26 Nisan 2009 Pazar

Bir Garip'le bir Garip'an

Pazar gününün en güzel anlarını bir gazetenin uzun boylu sayfaları arasında yakalamaya çalışırken birden Ayşe Arman'ın 'Münevver cinayeti' dosyasına denk geldim. Bu sayfalar çifte kavrulmuş lokumlarınızı ağzınıza atarken, okuyabileceğiniz sayfalar değil. Dişinize, zihninize, kalbinize yanmış plastik gibi yapışan sayfalar... Ölümünüzün şekli için bile dua etmek zorunda olduğunuzu hatırlatan sayfalar... Yaşanan olay, insanlık sınırlarına gerilmiş çiti yerle bir ediyor. Yetkililerin bu davaya yaklaşım şekli ve açıklamaları ise o çitten kalan artık malzemeyle yeni bir ürün tasarlayıp, en ucuzundan piyasaya çakmaya benziyor.

Olay: Bir genç kızın sevdiği ilk erkek, onun güller açan yanaklarından çok, testeresinin keskinliğiyle ilgileniyor. Ailesinin ona sunduğu imkanlar dahilinde cesaretlenen bünyesi ve zihni, okşaması gereken başı kesip, çöpe atacak kadar ileri gidebiliyor.

Sonuç: Garip bir ailenin garip oğlu harita üzerinde, zevkine göre seçtiği bir ülkede, başka bir 17'lik kızı gözüne kestirerek, tirbüşonla deldikten sonra içine pipet soksun mu sokmasın mı diye düşünüyor.

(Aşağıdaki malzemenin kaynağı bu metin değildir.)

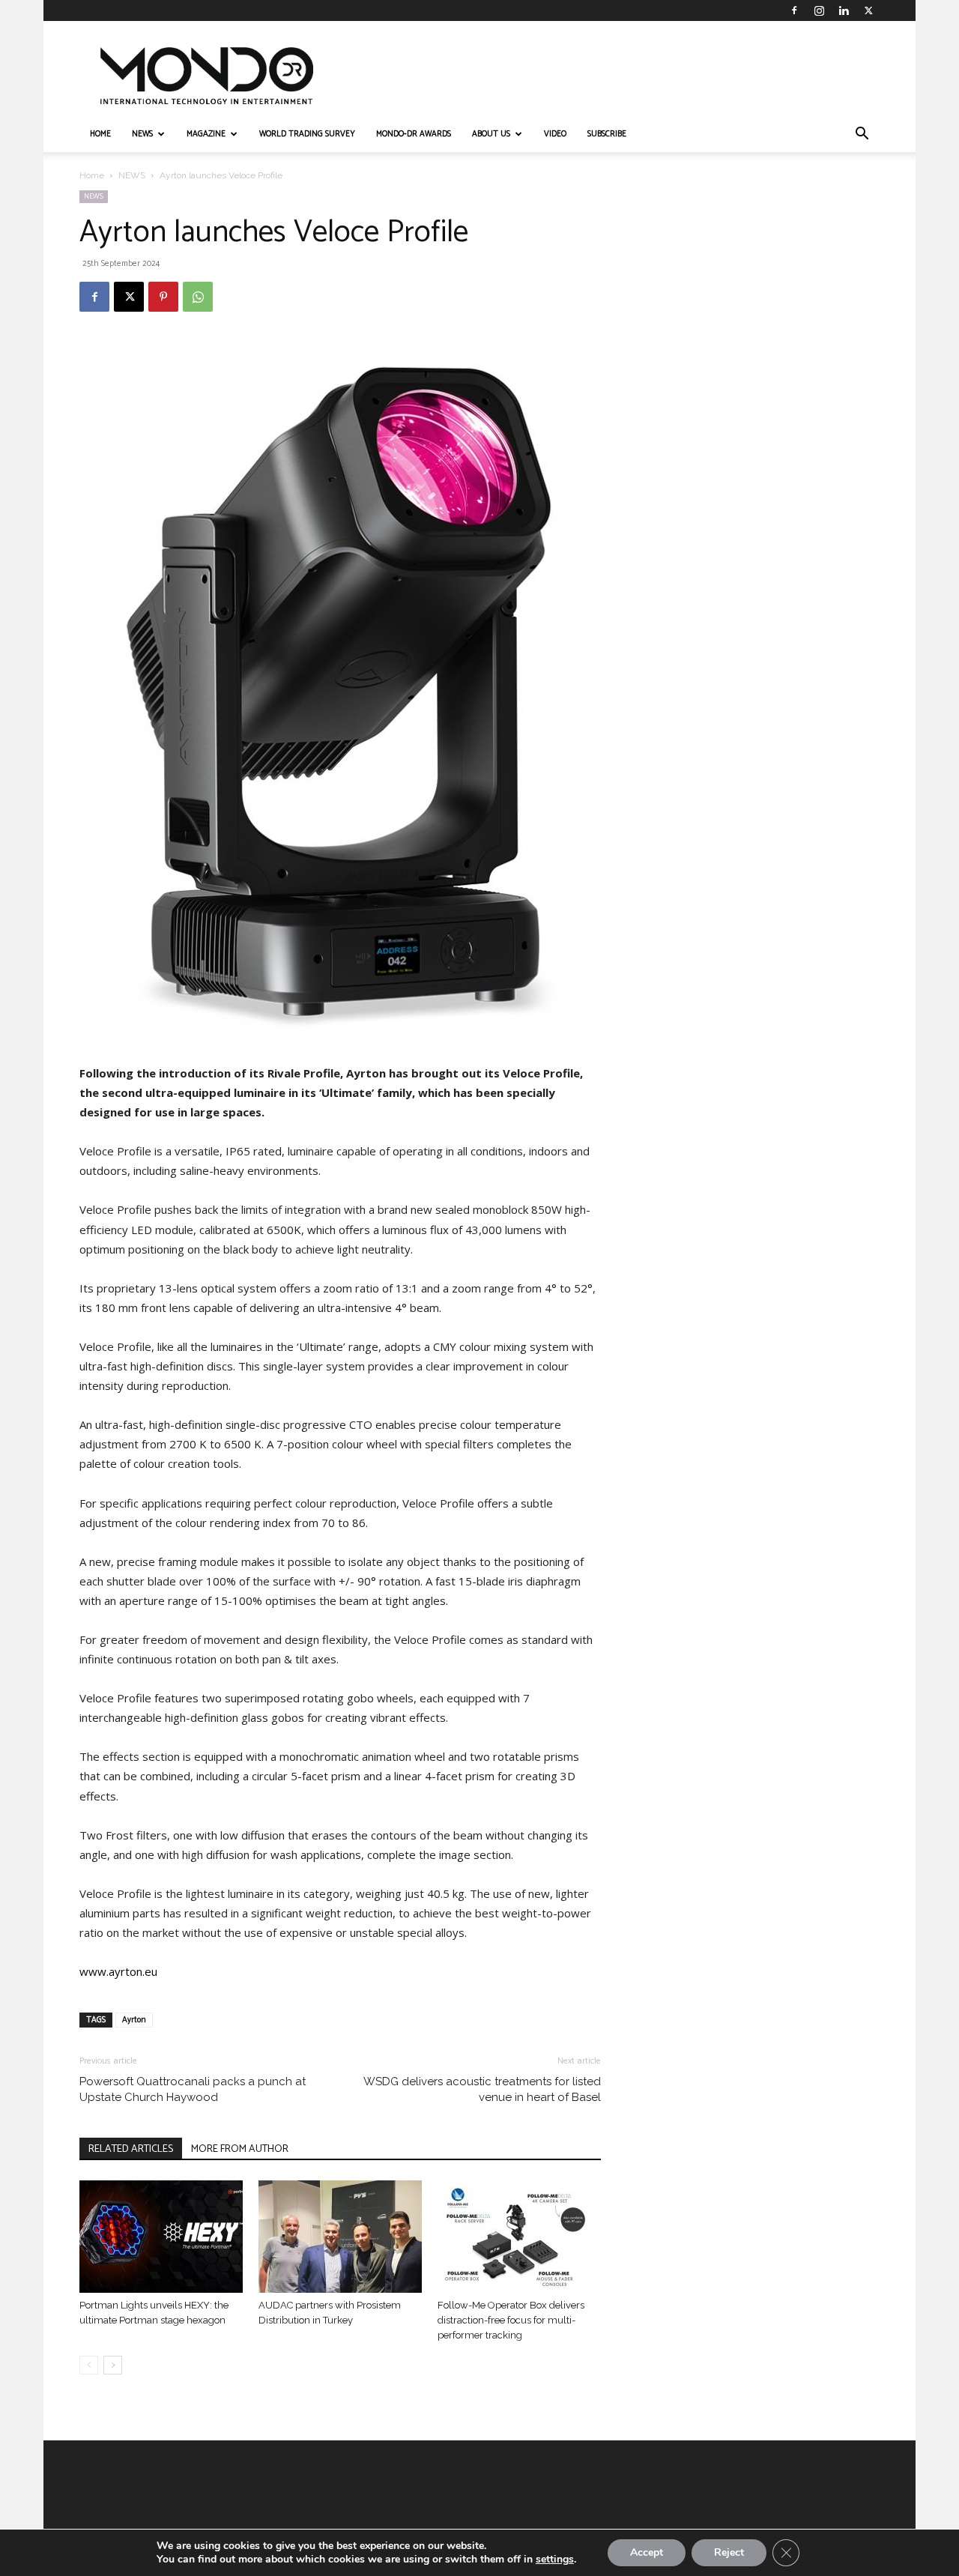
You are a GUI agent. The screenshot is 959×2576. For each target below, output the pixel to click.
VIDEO (555, 134)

Normal bir ailenin normal kızı, parçaları asla bir araya gelemeyecek bedeninden ruhu ayrılırken bile acı çekiyor.

Bir dönem kitap arasında gül kurutacak kadar naif olan bir neslin, çocuk yetiştirirken de aynı özeni göstermesini beklemek lükse girer mi acaba? Ya da kendine yapılmasını istemediğin birşey başkasına yapıldığında da aynı tepkiyi vermen gerektiğini, karar merciindeki adamlara anlatmak için nasıl bir hukuk sistemine geçmek gerekir? Peki paranın çift taraflı suratı arasında kaybolmuş adalet anlayışından kan örneği alınabilinir mi? Bu zihniyetten antikor örnekleri alınıp, iyileştirici bir serum yapılabilir mi daha sonra? Belki bu sayede özlediğimiz adalet sistemine kavuşmuş oluruz. Takarız serumu yeni bir virüs çıkana kadar güvenle takılırız.

Münevver'in ailesine başsağlığı ve sabır diliyorum...
Cem'in ailesinin en kısa zamanda bütün mal varlığını kaybetmesini ve manevi varlıklarıyla yüzleşmelerini diliyorum...
Bu olayda karar vermesi gereken adaletten sorumlu insanların, ne yapmaları gerektiğini benden duymaya gerek duymayan insanlar olmasını diliyorum...
Tek vücut olmanın ne demek olduğunu bilmeyenlere, Münevver bir şeyler anlatmış olsun diye diliyorum...

1 yorum:

Adsız dedi ki...

ortada ülkemizde çok nadir görülen bir seri katil durumu olduğunu düşünüyorum.. ilgiyle takip ediyorum vakayı. ancak söz ettiğin gibi bir zengin fakir kapılmışlık durumundan çok daha kişisel bir dramatiklik var sanıyorum. dilerim bir an önce zanlı bulunur. yoksa kısa süre içinde yeni cinayetlerini duymamız çok kuvvetli bir olasılık. münevver için yürekten rahat uyumasını diliyorum.